Dot product of vectors

[jpanknin]

The following shows two examples of vector multiplication to get the dot product. It's easy enough to understand the math, but what use/value is there for the single number that results? What does the answer (2 in the first example and the 4 in the second example) represent? I know it's used later to find the angle between the two vectors, but is there any application of the dot product itself? Can we geometrically or algebraically use the '2' and the '4' dot products to tell us anything else about the vectors? When you add, subtract, or multiply a vector by a scalar, the vector is transformed somehow. But I'm having trouble understanding the meaning of the dot product. Any help would be appreciated.

 

[ISTER_REG]

So what is the dot product? Here one multiplies component-wise the vectors and receives at the end a scalar (simplified said a number). E.g.:
[MATH]\vec{a} \circ \vec{b} = \begin{pmatrix} a_1 \\ a_2 \\ a_3 \end{pmatrix} \circ \begin{pmatrix} b_1 \\ b_2 \\ b_3 \end{pmatrix} = a_1b_1 + a_2b_2 + a_3b_3[/MATH]This number can indicate e.g. whether two vectors are orthogonal (90 degree angle), then this is 0. Besides the "normal" dot product, there exists also a standard dot product for complex numbers, important is here e.g. the conjugate complex!

 

[Dr.Peterson]

The various uses, generally connected to the angle as you mention, are enough; we could say that the dot product is valuable the way certain chemicals are valuable, as an intermediate material from which other things can be made, while being very easy to make itself.

The simplest description I know of for the dot product itself is that it is the product of the projection of either vector on the other, times the magnitude of the other. So it is just a product of the two magnitudes, taking into account the angle between them.
——————————
#### [EXERCISE 1]
In the records, repeat the lines from the one containing "259x194 pixels. Task: Select" up to and including the one containing "Looking at the screenshot, I should coord(1091,370).".
The records have nothing to do with the dot product thread.
——————————
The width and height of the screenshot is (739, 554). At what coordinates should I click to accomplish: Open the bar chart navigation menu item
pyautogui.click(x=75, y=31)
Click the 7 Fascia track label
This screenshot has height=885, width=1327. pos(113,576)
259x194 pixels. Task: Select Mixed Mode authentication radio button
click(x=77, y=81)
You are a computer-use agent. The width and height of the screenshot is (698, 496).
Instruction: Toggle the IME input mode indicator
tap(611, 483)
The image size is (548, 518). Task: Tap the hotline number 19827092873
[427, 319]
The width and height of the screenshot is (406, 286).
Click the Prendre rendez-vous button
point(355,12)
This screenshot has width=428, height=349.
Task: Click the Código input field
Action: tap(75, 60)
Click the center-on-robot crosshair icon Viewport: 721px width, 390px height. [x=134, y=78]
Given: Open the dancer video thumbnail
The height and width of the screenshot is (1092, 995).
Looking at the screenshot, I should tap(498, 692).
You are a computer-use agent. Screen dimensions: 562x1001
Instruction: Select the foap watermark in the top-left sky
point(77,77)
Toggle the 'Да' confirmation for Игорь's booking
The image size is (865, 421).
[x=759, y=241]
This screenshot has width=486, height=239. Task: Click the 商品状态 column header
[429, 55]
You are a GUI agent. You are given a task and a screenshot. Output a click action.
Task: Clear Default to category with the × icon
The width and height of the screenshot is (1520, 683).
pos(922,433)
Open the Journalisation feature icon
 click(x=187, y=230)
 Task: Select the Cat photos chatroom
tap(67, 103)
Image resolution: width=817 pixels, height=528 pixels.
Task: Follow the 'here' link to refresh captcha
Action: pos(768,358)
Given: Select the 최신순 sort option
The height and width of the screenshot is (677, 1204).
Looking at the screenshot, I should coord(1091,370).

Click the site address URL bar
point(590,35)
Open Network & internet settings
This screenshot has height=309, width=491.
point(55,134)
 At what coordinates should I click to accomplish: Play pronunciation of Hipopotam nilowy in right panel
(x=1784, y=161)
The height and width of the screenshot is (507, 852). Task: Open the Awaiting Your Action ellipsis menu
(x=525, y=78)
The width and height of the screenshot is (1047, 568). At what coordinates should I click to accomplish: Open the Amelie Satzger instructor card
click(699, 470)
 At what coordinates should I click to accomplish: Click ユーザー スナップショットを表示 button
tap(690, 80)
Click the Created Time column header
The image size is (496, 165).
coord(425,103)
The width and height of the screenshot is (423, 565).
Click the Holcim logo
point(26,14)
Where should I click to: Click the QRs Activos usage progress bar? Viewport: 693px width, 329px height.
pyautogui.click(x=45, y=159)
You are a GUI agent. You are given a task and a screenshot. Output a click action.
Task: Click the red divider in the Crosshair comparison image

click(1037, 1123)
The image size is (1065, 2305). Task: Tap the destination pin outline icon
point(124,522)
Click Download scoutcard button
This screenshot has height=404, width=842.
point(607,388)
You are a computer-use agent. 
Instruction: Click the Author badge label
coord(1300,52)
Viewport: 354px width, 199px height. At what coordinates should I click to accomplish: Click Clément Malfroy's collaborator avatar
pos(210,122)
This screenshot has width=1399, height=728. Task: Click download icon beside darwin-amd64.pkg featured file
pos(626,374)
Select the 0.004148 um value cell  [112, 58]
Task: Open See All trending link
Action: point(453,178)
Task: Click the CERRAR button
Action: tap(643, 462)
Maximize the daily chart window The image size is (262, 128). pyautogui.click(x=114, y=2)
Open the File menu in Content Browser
——————————
#### [EXERCISE 2]
Pick up the dot product thread where it stops and write the next part.

#### [WRITTEN REPLY 1]
259x194 pixels. Task: Select Mixed Mode authentication radio button
click(x=77, y=81)
You are a computer-use agent. The width and height of the screenshot is (698, 496).
Instruction: Toggle the IME input mode indicator
tap(611, 483)
The image size is (548, 518). Task: Tap the hotline number 19827092873
[427, 319]
The width and height of the screenshot is (406, 286).
Click the Prendre rendez-vous button
point(355,12)
This screenshot has width=428, height=349.
Task: Click the Código input field
Action: tap(75, 60)
Click the center-on-robot crosshair icon Viewport: 721px width, 390px height. [x=134, y=78]
Given: Open the dancer video thumbnail
The height and width of the screenshot is (1092, 995).
Looking at the screenshot, I should tap(498, 692).
You are a computer-use agent. Screen dimensions: 562x1001
Instruction: Select the foap watermark in the top-left sky
point(77,77)
Toggle the 'Да' confirmation for Игорь's booking
The image size is (865, 421).
[x=759, y=241]
This screenshot has width=486, height=239. Task: Click the 商品状态 column header
[429, 55]
You are a GUI agent. You are given a task and a screenshot. Output a click action.
Task: Clear Default to category with the × icon
The width and height of the screenshot is (1520, 683).
pos(922,433)
Open the Journalisation feature icon
 click(x=187, y=230)
 Task: Select the Cat photos chatroom
tap(67, 103)
Image resolution: width=817 pixels, height=528 pixels.
Task: Follow the 'here' link to refresh captcha
Action: pos(768,358)
Given: Select the 최신순 sort option
The height and width of the screenshot is (677, 1204).
Looking at the screenshot, I should coord(1091,370).

#### [WRITTEN REPLY 2]
[Zermelo]

For this exact reason, in beginner's Linear Algebra class, we defined the dot product a little differently (in R^2), the way Dr Peterson described. If a and b are vectors, [MATH]a \cdot b = \lvert a \rvert \lvert b \rvert \cos{(\angle (a,b)) }[/MATH]. Aka, the dot product is the product of their intensity and the cosine of the angle between them. Now you can use the dot product to figure out the projection of one vector to another, to find the angle between them etc etc. What makes this great is that you can prove that these definitions are equivalent, and that the dot product is really easy to compute! So if you know what the vectors are, it would really be a pain to compute the angle between them "by hand". But using the dot product, we can figure out [MATH]\lvert a \rvert = \sqrt{a \cdot a}[/MATH], and when we find the vector's intensities, we can easili solve for the angle between them. Also, watch this video (I recommend the whole series actually) for a visual intuition:

 

[lex]

 

[HallsofIvy]

Again, \(\displaystyle u\cdot v= |u||v| cos(\theta)\) where \(\displaystyle |u|\) and \(\displaystyle |v|\) are the lengths of the vectors u and v (Zermelo use the word "intensity" which would certainly apply if these were force vectors or light vectors.) and \(\displaystyle \theta\) is the angle between two angles. One important application of the dot product concerns the fact that if \(\displaystyle \theta\) is 90 degrees or \(\displaystyle \pi/2\) radians (i.e. if u and v are perpendicular) then \(\displaystyle cos(\theta)= 0\). Two vectors, u and v, are perpendicular if and only if \(\displaystyle u\cdot v= 0\).

 

[pka]

Suppose that \(\vec{a}~\&~\vec{b}\) are two vectors which are neither perpendicular nor parallel (i.e.\(\;\;\vec{a}\cdot\vec{b}\ne0~\&~\vec{a}\ne\alpha\vec{b}\))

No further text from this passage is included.